Students lean on each other to fill void
School counselor leads group that learns to cope while parents are away with military
When Alex Hamlet looks out the window of his second-grade classroom, he sees a ribbon representing his father, Lt. Col. Michael Hamlet, who is working as a G3 planner for the 42nd Infantry Division in Tikrit, Iraq.
"We put a ribbon up so people know our mommy or daddy are fighting for our country," Alex said. "We get to celebrate because my dad is helping our country."
Alex is proud of his father, but it doesn't fill the void of not having him at home - and Alex is not alone. Alex meets weekly with Lansing Elementary School counselor Janie Hodam and three other students who currently have parents who, due to their military duties, are away from home.
Third-grader Allison Meredith's father is a civilian truck driver in Iraq. Second-grader Savannah Batorson's father is stationed in Iraq for the second time. Second-grader Matthew Smith's mother is an Army doctor who is tending to wounded soldiers at a hospital in Arkansas.
To make the adjustment easier, these students meet with Hodam each week. The group started meeting at the beginning of this school year for about 30 minutes every week. Hodam also meets with the students on an individual basis as needed. Hodam organizes eight other groups for LES students dealing with topics such as divorce, grief, behavior management and bonding.
Hodam brings both previous and personal experience in her leadership to the group. In 1991, during the Desert Storm war in Iraq, Hodam led a group for 20 students with family overseas. Since the current war in Iraq began in 2003, Hodam said she's met with about that many students this time around.
This time, she said many of the parents are not just soldiers but also civilians, creating a different group dynamic.
Hodam can empathize with the members in her group because her son-in-law, Sgt. Thomas Kane, is also serving in Al Tagaddum, near Baghdad, in the 36th Infantry Division. He, along with many of the students' parents, is expected to come home for good next February.
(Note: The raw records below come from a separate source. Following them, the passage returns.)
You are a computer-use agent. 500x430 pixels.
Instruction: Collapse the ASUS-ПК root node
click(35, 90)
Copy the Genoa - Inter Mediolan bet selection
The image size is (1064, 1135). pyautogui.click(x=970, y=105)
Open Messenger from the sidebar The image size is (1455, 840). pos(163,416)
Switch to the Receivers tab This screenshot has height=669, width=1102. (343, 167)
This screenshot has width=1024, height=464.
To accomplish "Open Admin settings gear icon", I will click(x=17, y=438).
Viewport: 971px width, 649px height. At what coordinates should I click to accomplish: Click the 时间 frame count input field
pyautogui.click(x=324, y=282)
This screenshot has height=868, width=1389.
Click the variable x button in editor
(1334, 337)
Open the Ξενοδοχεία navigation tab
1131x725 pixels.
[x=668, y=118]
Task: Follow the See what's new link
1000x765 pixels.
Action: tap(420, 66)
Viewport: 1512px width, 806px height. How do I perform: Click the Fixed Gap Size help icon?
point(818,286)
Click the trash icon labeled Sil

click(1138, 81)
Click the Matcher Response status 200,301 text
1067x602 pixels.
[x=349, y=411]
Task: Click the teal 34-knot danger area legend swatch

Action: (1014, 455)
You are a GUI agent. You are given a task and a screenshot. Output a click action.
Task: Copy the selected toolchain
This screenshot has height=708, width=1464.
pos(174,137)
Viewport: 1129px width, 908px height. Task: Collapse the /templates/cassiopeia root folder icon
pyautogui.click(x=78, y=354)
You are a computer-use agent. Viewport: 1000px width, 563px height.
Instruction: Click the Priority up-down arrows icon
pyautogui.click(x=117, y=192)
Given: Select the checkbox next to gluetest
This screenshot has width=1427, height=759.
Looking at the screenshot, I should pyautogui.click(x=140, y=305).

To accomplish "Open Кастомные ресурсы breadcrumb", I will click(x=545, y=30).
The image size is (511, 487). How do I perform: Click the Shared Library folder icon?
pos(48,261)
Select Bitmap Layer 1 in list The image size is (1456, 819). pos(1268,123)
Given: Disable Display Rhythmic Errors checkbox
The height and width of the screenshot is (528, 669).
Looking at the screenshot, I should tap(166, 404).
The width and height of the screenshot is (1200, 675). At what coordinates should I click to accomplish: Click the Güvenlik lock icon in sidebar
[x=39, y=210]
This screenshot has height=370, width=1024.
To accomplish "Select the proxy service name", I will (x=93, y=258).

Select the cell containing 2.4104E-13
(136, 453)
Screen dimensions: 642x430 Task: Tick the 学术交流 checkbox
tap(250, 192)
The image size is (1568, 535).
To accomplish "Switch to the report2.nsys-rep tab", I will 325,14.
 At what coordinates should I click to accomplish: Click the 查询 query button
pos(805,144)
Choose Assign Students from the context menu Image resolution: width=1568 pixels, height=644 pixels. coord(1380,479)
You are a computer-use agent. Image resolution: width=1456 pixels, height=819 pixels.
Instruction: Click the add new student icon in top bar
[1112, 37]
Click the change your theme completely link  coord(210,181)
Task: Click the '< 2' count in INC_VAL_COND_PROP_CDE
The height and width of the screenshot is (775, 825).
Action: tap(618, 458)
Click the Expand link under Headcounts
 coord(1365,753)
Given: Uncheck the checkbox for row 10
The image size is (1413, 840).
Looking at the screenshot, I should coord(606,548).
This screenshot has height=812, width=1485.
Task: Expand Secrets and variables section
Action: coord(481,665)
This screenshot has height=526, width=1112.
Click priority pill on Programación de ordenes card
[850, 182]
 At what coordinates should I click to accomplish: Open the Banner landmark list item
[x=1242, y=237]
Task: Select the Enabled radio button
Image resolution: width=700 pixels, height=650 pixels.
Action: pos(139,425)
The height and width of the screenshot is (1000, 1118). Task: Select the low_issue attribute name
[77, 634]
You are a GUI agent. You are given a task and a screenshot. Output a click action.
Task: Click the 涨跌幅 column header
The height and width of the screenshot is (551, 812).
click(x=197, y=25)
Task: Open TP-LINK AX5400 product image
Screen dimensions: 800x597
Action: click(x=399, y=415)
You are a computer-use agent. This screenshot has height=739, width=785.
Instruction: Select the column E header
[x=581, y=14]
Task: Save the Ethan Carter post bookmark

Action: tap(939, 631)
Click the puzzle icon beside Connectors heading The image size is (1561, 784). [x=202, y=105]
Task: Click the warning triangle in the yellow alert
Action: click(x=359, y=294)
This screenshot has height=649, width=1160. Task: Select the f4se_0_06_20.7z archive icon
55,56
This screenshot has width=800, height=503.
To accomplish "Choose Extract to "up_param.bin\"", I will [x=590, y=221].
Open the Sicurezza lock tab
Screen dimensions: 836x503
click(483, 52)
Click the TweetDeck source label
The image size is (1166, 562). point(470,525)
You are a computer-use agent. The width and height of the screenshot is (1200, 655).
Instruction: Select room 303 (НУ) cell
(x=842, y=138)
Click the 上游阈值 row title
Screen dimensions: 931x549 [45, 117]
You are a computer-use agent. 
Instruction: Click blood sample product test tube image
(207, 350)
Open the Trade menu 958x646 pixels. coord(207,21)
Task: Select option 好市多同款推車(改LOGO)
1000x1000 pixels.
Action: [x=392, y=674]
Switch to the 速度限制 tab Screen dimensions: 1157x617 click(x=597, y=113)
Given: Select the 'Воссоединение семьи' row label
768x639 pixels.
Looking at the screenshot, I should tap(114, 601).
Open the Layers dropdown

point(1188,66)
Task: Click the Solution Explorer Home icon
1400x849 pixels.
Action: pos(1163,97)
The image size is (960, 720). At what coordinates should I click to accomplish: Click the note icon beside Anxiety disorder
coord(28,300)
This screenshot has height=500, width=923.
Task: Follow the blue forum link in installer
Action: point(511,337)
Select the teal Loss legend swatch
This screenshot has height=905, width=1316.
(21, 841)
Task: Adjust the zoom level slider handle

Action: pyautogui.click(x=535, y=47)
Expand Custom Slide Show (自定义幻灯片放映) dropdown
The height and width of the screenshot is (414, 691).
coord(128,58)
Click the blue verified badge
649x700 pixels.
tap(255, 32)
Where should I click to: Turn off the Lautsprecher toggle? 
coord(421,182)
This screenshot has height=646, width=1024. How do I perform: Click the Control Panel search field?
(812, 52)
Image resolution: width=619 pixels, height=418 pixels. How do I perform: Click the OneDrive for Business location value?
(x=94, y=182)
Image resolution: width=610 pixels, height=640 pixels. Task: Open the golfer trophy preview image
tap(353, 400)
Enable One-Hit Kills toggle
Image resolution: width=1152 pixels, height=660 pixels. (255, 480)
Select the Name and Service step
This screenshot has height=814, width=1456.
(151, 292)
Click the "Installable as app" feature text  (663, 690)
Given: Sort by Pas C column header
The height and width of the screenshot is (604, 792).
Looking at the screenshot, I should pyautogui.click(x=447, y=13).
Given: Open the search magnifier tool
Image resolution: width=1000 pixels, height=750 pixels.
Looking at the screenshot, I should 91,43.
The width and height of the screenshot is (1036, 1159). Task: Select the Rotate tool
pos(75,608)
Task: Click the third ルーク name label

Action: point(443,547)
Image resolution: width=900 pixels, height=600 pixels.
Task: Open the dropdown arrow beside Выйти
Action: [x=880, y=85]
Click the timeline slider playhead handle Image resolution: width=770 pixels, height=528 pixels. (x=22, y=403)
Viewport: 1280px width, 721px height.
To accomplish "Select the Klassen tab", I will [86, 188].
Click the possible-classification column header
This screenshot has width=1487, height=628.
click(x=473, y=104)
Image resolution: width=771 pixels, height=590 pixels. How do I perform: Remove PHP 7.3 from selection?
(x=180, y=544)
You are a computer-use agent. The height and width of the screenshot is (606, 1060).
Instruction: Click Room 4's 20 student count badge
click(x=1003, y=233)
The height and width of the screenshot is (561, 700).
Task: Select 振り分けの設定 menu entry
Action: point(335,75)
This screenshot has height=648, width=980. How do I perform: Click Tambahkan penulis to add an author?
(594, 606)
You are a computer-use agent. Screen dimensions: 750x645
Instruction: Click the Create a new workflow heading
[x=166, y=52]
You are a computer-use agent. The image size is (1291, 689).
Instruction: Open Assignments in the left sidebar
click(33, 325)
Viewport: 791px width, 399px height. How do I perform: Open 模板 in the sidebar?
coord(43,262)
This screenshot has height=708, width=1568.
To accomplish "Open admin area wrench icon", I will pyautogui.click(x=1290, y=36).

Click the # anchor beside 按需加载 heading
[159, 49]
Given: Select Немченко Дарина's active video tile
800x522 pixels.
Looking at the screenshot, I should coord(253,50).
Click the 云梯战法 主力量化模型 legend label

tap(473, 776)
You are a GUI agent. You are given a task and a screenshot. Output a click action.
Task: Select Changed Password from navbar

Hodam said one dynamic that makes this set of students unique is the fact that group members come and go at different times; during Desert Storm, she said, the parents all left and returned at the same time.
Hodam does many of the same activities with this group as she has done with previous ones, which include ways to deal with their emotions.
The group works with "First Aid for Feelings," a book designed to help children deal with their emotions about their parents being gone. Group members also work on how to handle their feelings if they are sad. Hodam encourages them to write e-mails or draw pictures to send to their parents.
"It's hard because you don't want them to worry about it at school because you know they are going to think about it at home because it's all around," Hodam said. "But it's important that they know they are not alone, that they all have this in common."
Hodam said these students were friends because of this commonality, which the students can appreciate.
"It's nice to know you aren't alone," Alex said. "I don't like to be alone, I want a team because then I can stop crying."
The opportunity for the students to bond with others going through similar experiences helps, too.
"When you talk to your friends, it gets better," Matthew said. "If you don't, you start feeling sad."
Although the students are proud of their parents and of the ribbons representing them at LES, they are counting down the days to their parents' return. When the students' parents come home from their tours, the group members will gather with their classmates and join their parents to cut the ribbon down.
The group has already celebrated the return of Savanah Reynolds' father, Maj. Storm Reynolds; Jonah DaSilva's father, Army Reserve Maj. Richard DaSilva; and Ben Brickson's father, Maj. Drew Brickson.